Signes d'espoir en Afghanistan déchiré par la guerre - CARE

Des signes d'espoir dans un Afghanistan déchiré par la guerre

Les bâtiments barricadés, les innombrables contrôles de sécurité et la présence policière au coin de la rue sont des rappels constants de la violence avec laquelle le peuple afghan vit chaque jour. Il serait donc facile de devenir pessimiste quant à l’avenir du pays. Mais lors de ma récente visite, j'ai aussi vu une autre facette de l'Afghanistan, qui ne fait pas autant de manchettes. J'ai rencontré des femmes et des filles afghanes.

michelle nunn

Une femme, je l'appellerai Basima (je n'utilise pas de vrais noms pour protéger la sécurité des femmes), a dit que son beau-frère ne laisserait pas ses filles aller à l'école. Malheureusement, c'est trop courant dans les endroits qui sous-estiment l'éducation des filles au profit de celle des garçons. Et lorsque cet endroit est ravagé par la guerre comme l'Afghanistan, les barrières ne font que s'ancrer davantage. Mais les trois filles de Basima, autrefois interdites d'aller à l'école, sont restées en classe. Ils fréquentent désormais l'université, même si Basima elle-même reste analphabète.

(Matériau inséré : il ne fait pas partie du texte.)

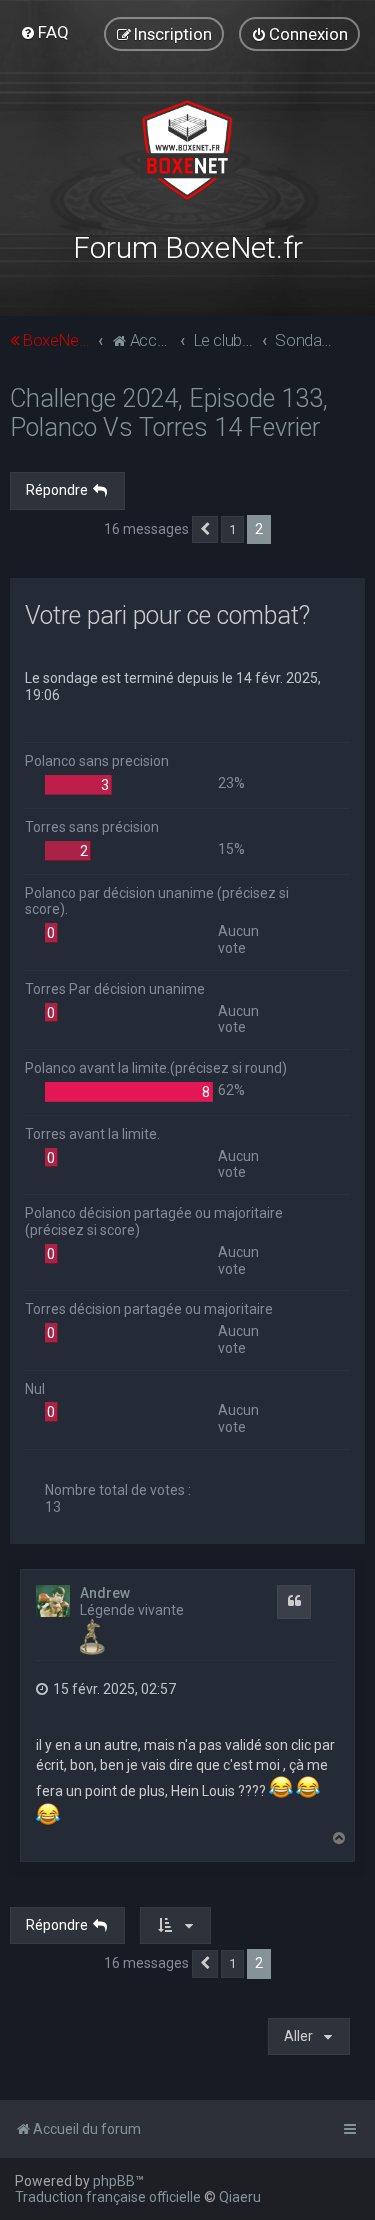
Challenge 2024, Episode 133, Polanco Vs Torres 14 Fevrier (169, 413)
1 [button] (232, 529)
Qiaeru (240, 2197)
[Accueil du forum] (187, 150)
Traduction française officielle (108, 2197)
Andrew (105, 1593)
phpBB (114, 2181)
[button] (205, 530)
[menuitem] (44, 32)
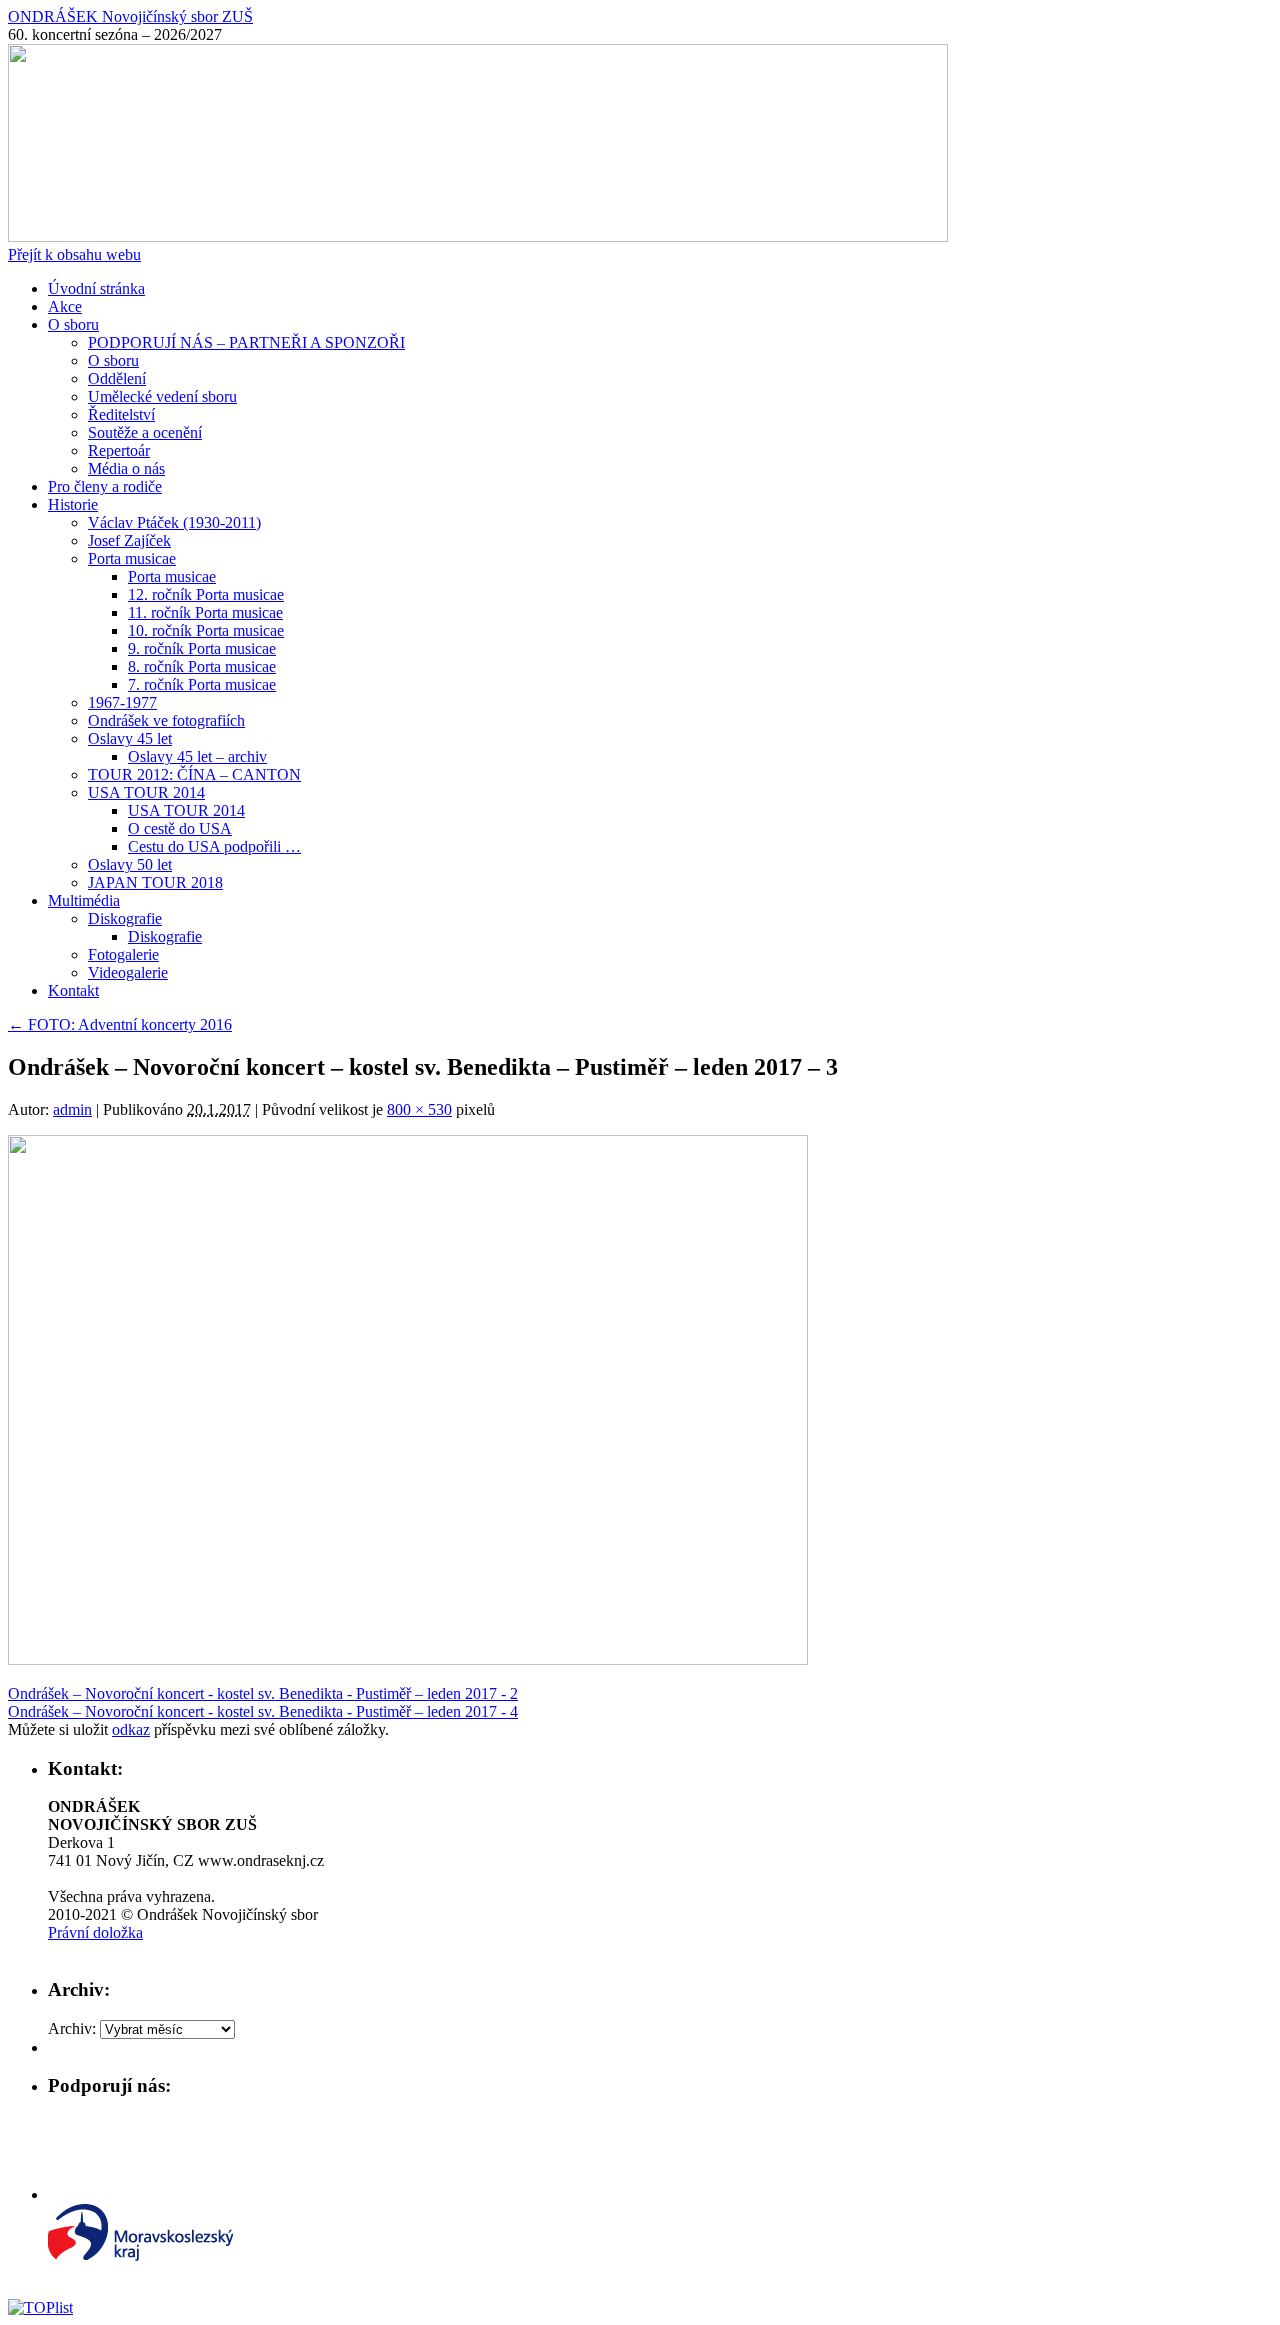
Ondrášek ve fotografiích (166, 720)
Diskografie (125, 918)
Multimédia (84, 900)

Son incapacité à lire, cependant, n'a guère entravé ses efforts pour écrire un nouveau chapitre dans le développement de sa communauté: Basima est devenue une avocate respectée, malgré les risques qui surgissent lorsque les femmes remettent en question des rôles traditionnels de longue date. Entre autres efforts, elle a demandé avec succès aux autorités locales de fournir de l'électricité à un quartier de 38 ménages. Et ses filles prévoient de retourner chez Basima pour apprendre aux enfants à lire.

Lorsque j'ai voyagé à l'extérieur de Kaboul, dans la province de Parwan, dans le nord-est de l'Afghanistan, j'ai rencontré plus de femmes - et d'enfants - qui rêvaient en grand. Dans une école, lorsqu'on leur a demandé ce qu'ils voulaient devenir en grandissant, tous les enfants ont levé la main pour déclarer leur intention de devenir médecins ou enseignants. Et a demandé ce qu'ils aiment le plus à l'école, un étudiant enthousiaste a crié: «Tous les étudiants!

Il y a à peine quinze ans, moins d'un million d'enfants afghans fréquentaient l'école - presque tous des garçons. Avec le soutien essentiel des États-Unis, plus de 16,000 150,000 écoles ont été construites et 9 XNUMX enseignants formés - plus d'un tiers de femmes. En conséquence, plus de XNUMX millions d'enfants fréquentent aujourd'hui l'école et près de la moitié d'entre eux sont des filles.

Mais nous ne pouvons pas laisser ces gains nous échapper.

Cela commence par soutenir des professeurs incroyables comme ceux à qui j'ai parlé à Parwan. Une enseignante a déclaré qu'elle avait grandi dans la communauté locale et, grâce à une plus grande importance accordée à l'éducation des filles, avait pu terminer deux ans d'université. «Maintenant, je veux servir mon peuple», m'a-t-elle dit, «surtout les filles.» Elle et les autres membres du personnel prévoient d'ajouter des salles de classe, un laboratoire scientifique et peut-être même une petite aire de jeux.

En l'écoutant, je me suis retrouvé à penser à quel point l'espoir et le progrès viennent de si peu. Il en coûte environ 300 dollars pour envoyer une fille ou un garçon afghans à l’école élémentaire pendant un an, y compris la formation des enseignants, les frais de classe et le programme d’études. Au cours de la dernière décennie, CARE a engagé 125,000 XNUMX enfants dans des écoles communautaires, nourrissant leurs espoirs d'une éducation de qualité et, avec elle, une opportunité infinie de façonner l'avenir de l'Afghanistan.